Start of Given data
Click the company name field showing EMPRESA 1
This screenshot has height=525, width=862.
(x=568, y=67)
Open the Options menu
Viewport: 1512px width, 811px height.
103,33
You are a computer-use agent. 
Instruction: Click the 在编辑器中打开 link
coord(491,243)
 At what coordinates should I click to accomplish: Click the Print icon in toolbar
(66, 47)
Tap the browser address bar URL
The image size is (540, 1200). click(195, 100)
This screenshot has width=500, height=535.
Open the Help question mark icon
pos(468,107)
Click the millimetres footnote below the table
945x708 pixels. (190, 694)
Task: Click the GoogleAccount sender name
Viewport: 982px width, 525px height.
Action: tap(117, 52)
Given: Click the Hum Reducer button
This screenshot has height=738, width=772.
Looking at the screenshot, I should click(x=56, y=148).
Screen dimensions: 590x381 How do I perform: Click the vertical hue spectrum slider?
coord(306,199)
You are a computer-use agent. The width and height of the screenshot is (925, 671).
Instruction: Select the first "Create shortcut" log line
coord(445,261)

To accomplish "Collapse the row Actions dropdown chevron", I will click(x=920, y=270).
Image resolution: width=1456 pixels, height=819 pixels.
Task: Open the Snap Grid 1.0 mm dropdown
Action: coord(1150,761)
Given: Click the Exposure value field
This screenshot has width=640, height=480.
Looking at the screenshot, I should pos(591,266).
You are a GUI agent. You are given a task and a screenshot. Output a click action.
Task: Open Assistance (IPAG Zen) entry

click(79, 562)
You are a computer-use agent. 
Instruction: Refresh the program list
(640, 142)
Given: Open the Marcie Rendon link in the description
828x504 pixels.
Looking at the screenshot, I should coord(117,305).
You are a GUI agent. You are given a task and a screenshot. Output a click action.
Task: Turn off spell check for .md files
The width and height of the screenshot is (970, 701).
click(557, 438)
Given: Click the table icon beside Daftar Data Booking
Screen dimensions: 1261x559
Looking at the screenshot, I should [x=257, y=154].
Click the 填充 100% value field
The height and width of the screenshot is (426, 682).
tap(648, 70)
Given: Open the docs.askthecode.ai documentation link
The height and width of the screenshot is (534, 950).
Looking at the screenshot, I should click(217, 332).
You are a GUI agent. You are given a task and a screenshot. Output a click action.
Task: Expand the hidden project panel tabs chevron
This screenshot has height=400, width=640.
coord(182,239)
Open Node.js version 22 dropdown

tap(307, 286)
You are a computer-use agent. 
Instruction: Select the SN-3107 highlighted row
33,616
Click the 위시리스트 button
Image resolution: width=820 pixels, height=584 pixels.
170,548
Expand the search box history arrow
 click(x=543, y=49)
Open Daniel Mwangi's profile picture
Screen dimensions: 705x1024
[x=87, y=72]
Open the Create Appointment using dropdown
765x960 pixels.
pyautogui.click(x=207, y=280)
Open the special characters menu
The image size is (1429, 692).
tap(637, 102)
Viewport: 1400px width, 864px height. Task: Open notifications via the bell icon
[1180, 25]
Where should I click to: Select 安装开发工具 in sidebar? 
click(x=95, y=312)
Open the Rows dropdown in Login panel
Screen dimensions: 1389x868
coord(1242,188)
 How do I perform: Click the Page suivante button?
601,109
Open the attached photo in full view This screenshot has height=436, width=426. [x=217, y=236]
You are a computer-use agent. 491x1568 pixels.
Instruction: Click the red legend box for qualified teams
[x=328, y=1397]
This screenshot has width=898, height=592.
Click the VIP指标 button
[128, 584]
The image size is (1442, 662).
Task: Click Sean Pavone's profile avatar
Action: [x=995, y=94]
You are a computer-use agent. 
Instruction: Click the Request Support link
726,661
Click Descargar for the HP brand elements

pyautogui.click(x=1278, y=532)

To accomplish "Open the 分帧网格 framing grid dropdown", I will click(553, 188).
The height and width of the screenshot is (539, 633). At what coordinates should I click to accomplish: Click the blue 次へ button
End of Given data
Challenge
Rewrite every line of the entries above as a numbered list, leaving out the blank lines.

Solution to the problem
1. Click the company name field showing EMPRESA 1
2. This screenshot has height=525, width=862.
3. (x=568, y=67)
4. Open the Options menu
5. Viewport: 1512px width, 811px height.
6. 103,33
7. You are a computer-use agent. 
8. Instruction: Click the 在编辑器中打开 link
9. coord(491,243)
10.  At what coordinates should I click to accomplish: Click the Print icon in toolbar
11. (66, 47)
12. Tap the browser address bar URL
13. The image size is (540, 1200). click(195, 100)
14. This screenshot has width=500, height=535.
15. Open the Help question mark icon
16. pos(468,107)
17. Click the millimetres footnote below the table
18. 945x708 pixels. (190, 694)
19. Task: Click the GoogleAccount sender name
20. Viewport: 982px width, 525px height.
21. Action: tap(117, 52)
22. Given: Click the Hum Reducer button
23. This screenshot has height=738, width=772.
24. Looking at the screenshot, I should click(x=56, y=148).
25. Screen dimensions: 590x381 How do I perform: Click the vertical hue spectrum slider?
26. coord(306,199)
27. You are a computer-use agent. The width and height of the screenshot is (925, 671).
28. Instruction: Select the first "Create shortcut" log line
29. coord(445,261)
30. To accomplish "Collapse the row Actions dropdown chevron", I will click(x=920, y=270).
31. Image resolution: width=1456 pixels, height=819 pixels.
32. Task: Open the Snap Grid 1.0 mm dropdown
33. Action: coord(1150,761)
34. Given: Click the Exposure value field
35. This screenshot has width=640, height=480.
36. Looking at the screenshot, I should pos(591,266).
37. You are a GUI agent. You are given a task and a screenshot. Output a click action.
38. Task: Open Assistance (IPAG Zen) entry
39. click(79, 562)
40. You are a computer-use agent. 
41. Instruction: Refresh the program list
42. (640, 142)
43. Given: Open the Marcie Rendon link in the description
44. 828x504 pixels.
45. Looking at the screenshot, I should coord(117,305).
46. You are a GUI agent. You are given a task and a screenshot. Output a click action.
47. Task: Turn off spell check for .md files
48. The width and height of the screenshot is (970, 701).
49. click(557, 438)
50. Given: Click the table icon beside Daftar Data Booking
51. Screen dimensions: 1261x559
52. Looking at the screenshot, I should [x=257, y=154].
53. Click the 填充 100% value field
54. The height and width of the screenshot is (426, 682).
55. tap(648, 70)
56. Given: Open the docs.askthecode.ai documentation link
57. The height and width of the screenshot is (534, 950).
58. Looking at the screenshot, I should click(217, 332).
59. You are a GUI agent. You are given a task and a screenshot. Output a click action.
60. Task: Expand the hidden project panel tabs chevron
61. This screenshot has height=400, width=640.
62. coord(182,239)
63. Open Node.js version 22 dropdown
64. tap(307, 286)
65. You are a computer-use agent. 
66. Instruction: Select the SN-3107 highlighted row
67. 33,616
68. Click the 위시리스트 button
69. Image resolution: width=820 pixels, height=584 pixels.
70. 170,548
71. Expand the search box history arrow
72.  click(x=543, y=49)
73. Open Daniel Mwangi's profile picture
74. Screen dimensions: 705x1024
75. [x=87, y=72]
76. Open the Create Appointment using dropdown
77. 765x960 pixels.
78. pyautogui.click(x=207, y=280)
79. Open the special characters menu
80. The image size is (1429, 692).
81. tap(637, 102)
82. Viewport: 1400px width, 864px height. Task: Open notifications via the bell icon
83. [1180, 25]
84. Where should I click to: Select 安装开发工具 in sidebar? 
85. click(x=95, y=312)
86. Open the Rows dropdown in Login panel
87. Screen dimensions: 1389x868
88. coord(1242,188)
89.  How do I perform: Click the Page suivante button?
90. 601,109
91. Open the attached photo in full view This screenshot has height=436, width=426. [x=217, y=236]
92. You are a computer-use agent. 491x1568 pixels.
93. Instruction: Click the red legend box for qualified teams
94. [x=328, y=1397]
95. This screenshot has width=898, height=592.
96. Click the VIP指标 button
97. [128, 584]
98. The image size is (1442, 662).
99. Task: Click Sean Pavone's profile avatar
100. Action: [x=995, y=94]
101. You are a computer-use agent. 
102. Instruction: Click the Request Support link
103. 726,661
104. Click Descargar for the HP brand elements
105. pyautogui.click(x=1278, y=532)
106. To accomplish "Open the 分帧网格 framing grid dropdown", I will click(553, 188).
107. The height and width of the screenshot is (539, 633). At what coordinates should I click to accomplish: Click the blue 次へ button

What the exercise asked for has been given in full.